Everything in the data below is left aside except the lines from the one containing "Instruction: Click the Enter" through the one containing "has height=763, width=1324."; repeat those exactly.

** Material provided follows **

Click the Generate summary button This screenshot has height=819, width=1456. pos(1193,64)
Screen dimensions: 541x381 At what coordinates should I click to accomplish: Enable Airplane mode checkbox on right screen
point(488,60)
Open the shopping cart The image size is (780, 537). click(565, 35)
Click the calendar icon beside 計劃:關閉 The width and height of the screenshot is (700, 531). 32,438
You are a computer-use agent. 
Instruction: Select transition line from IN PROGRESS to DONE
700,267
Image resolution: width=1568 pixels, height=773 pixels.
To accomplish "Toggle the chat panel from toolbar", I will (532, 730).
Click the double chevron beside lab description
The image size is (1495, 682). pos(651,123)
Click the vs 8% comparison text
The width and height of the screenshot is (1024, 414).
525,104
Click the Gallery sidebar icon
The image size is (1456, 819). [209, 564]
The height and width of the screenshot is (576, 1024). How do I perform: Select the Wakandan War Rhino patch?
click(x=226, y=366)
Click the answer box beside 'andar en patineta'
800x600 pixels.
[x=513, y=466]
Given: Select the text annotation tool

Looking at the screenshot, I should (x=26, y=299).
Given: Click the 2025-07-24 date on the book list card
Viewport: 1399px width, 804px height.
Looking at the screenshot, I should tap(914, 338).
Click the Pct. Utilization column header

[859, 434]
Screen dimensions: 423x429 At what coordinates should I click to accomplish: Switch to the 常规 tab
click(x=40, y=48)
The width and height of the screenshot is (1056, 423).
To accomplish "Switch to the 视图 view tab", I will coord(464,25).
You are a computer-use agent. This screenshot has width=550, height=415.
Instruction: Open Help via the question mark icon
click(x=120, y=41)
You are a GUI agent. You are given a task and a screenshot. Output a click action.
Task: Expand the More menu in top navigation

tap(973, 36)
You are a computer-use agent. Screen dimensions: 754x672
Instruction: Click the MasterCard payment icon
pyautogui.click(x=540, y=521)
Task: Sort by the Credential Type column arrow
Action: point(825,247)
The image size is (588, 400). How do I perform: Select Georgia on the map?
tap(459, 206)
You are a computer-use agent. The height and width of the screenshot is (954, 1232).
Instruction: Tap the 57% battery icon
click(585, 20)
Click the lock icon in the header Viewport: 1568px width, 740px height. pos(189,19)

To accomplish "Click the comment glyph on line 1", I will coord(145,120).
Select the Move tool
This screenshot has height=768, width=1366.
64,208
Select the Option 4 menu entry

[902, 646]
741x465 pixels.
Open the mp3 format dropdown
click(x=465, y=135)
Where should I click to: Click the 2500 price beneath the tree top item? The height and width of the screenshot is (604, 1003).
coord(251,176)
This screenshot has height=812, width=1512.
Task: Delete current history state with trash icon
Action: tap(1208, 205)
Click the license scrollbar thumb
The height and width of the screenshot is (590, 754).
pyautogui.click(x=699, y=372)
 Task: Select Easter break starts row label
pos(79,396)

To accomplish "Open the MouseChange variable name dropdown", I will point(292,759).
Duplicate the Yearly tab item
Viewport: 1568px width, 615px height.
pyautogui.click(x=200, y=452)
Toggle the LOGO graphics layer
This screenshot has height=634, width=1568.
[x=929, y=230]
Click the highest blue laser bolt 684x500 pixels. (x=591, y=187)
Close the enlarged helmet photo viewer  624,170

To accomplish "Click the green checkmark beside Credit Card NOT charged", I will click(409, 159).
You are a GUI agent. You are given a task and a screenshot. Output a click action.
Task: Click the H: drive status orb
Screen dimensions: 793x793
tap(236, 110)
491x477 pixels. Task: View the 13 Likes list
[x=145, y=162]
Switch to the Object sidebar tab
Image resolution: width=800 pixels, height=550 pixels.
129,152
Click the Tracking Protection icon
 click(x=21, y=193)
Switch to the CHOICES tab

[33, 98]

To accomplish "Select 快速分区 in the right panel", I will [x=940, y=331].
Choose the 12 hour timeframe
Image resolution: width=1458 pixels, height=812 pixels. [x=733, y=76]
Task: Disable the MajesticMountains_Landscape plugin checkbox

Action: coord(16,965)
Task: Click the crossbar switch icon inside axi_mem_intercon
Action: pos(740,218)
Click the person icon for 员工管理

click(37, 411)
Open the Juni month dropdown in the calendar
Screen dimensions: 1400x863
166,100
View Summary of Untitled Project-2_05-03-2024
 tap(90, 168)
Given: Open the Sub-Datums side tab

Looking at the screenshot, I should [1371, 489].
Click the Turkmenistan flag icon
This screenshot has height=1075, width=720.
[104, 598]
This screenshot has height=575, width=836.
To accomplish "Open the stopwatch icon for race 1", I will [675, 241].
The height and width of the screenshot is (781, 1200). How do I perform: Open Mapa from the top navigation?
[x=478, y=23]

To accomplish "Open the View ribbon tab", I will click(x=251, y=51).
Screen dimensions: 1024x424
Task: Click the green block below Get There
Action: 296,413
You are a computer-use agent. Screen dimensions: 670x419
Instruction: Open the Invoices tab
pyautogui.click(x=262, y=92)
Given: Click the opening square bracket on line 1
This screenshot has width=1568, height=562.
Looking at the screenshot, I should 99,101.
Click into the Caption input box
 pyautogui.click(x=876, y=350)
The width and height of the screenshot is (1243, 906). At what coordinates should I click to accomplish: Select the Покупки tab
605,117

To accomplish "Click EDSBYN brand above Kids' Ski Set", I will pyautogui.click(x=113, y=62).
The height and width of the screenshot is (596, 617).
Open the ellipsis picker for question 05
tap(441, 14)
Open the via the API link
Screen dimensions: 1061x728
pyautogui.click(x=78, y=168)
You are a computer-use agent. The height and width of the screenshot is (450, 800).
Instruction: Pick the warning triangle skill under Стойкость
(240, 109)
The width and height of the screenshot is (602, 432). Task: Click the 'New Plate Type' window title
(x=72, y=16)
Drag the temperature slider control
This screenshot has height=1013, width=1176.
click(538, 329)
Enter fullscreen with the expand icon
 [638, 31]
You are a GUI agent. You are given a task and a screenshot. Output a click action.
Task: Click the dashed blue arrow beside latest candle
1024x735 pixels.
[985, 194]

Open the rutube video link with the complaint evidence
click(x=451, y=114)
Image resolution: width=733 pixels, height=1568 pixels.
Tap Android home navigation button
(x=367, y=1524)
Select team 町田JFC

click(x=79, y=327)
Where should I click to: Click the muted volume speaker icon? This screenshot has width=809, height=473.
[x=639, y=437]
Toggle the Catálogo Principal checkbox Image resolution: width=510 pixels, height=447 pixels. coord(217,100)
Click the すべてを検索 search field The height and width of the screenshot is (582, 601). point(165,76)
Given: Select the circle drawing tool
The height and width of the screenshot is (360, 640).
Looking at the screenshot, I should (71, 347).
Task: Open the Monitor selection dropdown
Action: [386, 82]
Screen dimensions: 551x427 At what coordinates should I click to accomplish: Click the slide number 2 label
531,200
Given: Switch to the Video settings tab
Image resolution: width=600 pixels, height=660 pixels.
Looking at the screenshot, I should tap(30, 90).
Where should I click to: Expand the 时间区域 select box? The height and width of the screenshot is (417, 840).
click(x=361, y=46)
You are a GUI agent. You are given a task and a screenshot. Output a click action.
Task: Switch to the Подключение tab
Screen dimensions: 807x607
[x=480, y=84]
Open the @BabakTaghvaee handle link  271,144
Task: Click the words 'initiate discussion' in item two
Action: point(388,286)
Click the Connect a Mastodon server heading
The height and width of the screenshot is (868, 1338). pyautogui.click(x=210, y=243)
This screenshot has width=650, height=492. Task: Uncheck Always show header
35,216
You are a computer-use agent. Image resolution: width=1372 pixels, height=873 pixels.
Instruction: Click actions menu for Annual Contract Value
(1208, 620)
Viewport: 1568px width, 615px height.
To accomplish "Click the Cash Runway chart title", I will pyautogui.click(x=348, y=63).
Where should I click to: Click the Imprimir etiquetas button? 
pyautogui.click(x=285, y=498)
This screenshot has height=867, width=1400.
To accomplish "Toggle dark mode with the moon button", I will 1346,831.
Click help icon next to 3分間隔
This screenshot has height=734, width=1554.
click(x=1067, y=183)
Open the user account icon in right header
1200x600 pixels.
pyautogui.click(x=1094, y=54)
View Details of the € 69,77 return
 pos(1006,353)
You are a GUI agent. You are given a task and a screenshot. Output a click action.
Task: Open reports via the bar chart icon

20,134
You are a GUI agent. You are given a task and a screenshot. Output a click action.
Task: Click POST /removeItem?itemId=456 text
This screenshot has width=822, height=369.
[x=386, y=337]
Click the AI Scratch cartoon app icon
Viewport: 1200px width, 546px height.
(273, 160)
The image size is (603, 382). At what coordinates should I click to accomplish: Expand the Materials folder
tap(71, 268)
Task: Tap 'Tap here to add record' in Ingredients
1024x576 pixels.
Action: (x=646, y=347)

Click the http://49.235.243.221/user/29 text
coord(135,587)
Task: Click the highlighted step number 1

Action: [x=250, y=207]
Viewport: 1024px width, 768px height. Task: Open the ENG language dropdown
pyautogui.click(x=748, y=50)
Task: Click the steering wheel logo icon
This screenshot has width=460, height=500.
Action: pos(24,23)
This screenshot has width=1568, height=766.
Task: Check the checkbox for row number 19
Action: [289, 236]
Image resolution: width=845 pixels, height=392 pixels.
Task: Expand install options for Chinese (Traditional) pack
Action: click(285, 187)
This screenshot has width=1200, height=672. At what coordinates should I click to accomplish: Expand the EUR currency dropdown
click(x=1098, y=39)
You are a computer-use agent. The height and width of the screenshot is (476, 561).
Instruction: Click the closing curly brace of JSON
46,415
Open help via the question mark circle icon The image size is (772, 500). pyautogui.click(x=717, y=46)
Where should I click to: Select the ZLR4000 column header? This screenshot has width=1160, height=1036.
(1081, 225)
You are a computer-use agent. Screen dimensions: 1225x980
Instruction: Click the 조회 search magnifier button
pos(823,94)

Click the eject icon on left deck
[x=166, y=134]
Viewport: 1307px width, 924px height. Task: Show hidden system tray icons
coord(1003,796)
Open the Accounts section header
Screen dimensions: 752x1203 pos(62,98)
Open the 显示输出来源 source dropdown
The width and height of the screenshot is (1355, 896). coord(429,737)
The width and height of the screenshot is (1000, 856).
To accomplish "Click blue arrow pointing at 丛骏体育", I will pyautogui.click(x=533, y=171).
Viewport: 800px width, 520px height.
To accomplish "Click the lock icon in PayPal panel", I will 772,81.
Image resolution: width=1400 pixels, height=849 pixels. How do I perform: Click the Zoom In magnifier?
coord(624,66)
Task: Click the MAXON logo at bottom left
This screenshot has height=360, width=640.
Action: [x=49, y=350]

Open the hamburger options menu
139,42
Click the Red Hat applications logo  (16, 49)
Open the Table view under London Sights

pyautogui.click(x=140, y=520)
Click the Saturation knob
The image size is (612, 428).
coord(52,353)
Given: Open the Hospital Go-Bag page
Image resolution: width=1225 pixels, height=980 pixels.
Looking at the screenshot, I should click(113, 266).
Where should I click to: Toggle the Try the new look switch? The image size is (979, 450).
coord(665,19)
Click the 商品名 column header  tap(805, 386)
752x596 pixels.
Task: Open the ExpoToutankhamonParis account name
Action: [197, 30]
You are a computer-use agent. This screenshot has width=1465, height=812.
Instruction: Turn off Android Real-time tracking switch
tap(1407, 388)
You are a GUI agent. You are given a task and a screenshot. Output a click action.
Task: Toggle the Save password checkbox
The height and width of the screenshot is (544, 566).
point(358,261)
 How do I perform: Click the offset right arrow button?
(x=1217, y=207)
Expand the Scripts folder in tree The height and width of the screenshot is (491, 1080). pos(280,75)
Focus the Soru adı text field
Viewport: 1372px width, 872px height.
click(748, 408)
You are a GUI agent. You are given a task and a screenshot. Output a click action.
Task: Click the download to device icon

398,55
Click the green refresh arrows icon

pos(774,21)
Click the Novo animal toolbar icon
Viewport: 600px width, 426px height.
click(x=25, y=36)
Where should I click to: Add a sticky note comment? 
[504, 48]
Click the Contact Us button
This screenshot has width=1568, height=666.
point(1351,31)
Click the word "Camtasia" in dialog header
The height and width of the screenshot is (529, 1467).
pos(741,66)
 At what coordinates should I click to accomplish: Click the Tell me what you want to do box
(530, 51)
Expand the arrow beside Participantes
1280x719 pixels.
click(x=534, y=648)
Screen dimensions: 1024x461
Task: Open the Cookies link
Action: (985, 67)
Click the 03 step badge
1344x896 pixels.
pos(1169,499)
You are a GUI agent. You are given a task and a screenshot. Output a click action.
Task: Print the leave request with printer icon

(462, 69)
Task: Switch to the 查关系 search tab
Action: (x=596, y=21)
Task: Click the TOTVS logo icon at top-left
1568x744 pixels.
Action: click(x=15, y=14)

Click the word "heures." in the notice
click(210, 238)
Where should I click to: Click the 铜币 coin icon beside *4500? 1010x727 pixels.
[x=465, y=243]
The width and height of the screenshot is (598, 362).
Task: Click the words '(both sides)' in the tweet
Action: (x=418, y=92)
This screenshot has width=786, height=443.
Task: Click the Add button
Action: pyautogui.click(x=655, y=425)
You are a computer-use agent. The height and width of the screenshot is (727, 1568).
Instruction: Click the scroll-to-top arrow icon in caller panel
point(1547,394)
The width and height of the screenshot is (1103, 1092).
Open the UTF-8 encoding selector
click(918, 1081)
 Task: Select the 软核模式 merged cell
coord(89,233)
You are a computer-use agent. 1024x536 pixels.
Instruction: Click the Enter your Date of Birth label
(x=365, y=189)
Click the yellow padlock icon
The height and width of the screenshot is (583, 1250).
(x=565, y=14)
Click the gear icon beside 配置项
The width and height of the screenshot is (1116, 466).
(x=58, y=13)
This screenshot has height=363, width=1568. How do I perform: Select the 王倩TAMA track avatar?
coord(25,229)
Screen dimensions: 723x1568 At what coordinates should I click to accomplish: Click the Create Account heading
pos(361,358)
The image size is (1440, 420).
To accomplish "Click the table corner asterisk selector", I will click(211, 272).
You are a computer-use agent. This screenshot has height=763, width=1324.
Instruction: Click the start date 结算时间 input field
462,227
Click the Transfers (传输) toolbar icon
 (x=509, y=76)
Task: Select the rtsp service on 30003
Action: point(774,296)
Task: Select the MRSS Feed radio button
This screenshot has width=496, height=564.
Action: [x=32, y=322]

** End of Material provided **

[Response]:
Instruction: Click the Enter your Date of Birth label
(x=365, y=189)
Click the yellow padlock icon
The height and width of the screenshot is (583, 1250).
(x=565, y=14)
Click the gear icon beside 配置项
The width and height of the screenshot is (1116, 466).
(x=58, y=13)
This screenshot has height=363, width=1568. How do I perform: Select the 王倩TAMA track avatar?
coord(25,229)
Screen dimensions: 723x1568 At what coordinates should I click to accomplish: Click the Create Account heading
pos(361,358)
The image size is (1440, 420).
To accomplish "Click the table corner asterisk selector", I will click(211, 272).
You are a computer-use agent. This screenshot has height=763, width=1324.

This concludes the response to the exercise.